Class: I expect you to be prepared for class every day. If you do not have a feel for it already, you will soon appreciate the standard of preparation to which I will hold you, and you will soon understand why that standard is necessary for you to reach the level of understanding that you will need to master the course materials, prepare yourself for the final exam, and survive in this area of practice. If you are not prepared for class on a given day, you must inform me prior to class. Repeated failure to be prepared may cause me to reduce your grade in accordance with the academic rules. No laptop use is permitted during class, and you will need to turn off all your other portable electronic devices. I have discovered that students who use laptops tend to fall in the habit of taking verbatim notes rather than participating actively in class discussion or simply thinking deeply about the issues raised in class. (I have noticed that students who organize their thoughts immediately after class seem to do quite well in law school.
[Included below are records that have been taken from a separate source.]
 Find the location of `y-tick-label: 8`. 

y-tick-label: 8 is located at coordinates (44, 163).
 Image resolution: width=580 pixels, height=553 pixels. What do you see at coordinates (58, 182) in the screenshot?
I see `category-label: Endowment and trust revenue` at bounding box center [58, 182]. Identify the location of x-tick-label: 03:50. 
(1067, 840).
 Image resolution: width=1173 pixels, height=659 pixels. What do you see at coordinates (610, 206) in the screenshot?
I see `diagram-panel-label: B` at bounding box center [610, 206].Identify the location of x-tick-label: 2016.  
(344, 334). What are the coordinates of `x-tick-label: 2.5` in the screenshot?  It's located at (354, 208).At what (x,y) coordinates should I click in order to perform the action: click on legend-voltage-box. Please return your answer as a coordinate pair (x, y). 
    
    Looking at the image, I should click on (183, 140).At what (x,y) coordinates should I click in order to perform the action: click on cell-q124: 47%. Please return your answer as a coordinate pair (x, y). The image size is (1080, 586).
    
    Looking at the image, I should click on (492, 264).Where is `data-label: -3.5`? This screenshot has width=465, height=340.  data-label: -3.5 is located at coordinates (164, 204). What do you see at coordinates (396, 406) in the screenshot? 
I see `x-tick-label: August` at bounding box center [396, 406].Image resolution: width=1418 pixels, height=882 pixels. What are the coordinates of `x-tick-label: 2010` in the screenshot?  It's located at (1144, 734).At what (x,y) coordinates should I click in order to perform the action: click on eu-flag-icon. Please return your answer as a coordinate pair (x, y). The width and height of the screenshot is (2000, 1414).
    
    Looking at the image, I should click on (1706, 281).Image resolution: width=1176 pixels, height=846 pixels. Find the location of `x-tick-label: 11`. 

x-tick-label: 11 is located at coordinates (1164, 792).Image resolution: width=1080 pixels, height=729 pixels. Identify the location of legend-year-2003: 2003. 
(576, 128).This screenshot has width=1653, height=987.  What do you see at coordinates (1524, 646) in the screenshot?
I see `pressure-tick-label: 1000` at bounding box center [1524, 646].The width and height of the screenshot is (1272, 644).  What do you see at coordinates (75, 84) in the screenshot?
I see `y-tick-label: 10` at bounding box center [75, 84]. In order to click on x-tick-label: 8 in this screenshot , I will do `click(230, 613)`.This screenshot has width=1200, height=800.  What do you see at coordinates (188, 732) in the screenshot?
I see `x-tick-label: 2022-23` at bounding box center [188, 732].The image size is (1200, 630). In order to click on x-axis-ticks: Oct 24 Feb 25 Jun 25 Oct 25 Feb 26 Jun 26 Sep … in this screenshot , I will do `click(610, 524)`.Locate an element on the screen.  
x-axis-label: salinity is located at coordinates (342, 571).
You may explore that approach.) Any accommodation issues should be addressed to the Office of the Associate Dean for Academic Affairs. By the second week of the semester, I will post office hours, and you should feel free to stop by without an appointment to discuss the material.

Assignments: There is a TWEN page for the course to continue class discussion, for you to post questions, and for me to supply class assignments. I do not employ a rigid syllabus, because I adjust coverage to the progress that the class is making on a weekly basis. For the most part, after the first week, we will follow the sequence in the casebook, Bradley and Goldsmith, Foreign Relations Law: Cases and Materials (4th ed. 2011), with the exception that we will defer coverage of the “War on Terror” chapter until later in the semester, when you will have acquired enough background knowledge to assess critically the legal-policy debates of the last decade. We will begin the course with a review of relevant constitutional law methodology through a study of the Steel Seizure Case (pp. 165-80) and handouts I will provide on the first day of class that will facilitate an introduction to international law and international relations theory through a close study of the debate over Washington’s Neutrality Proclamation.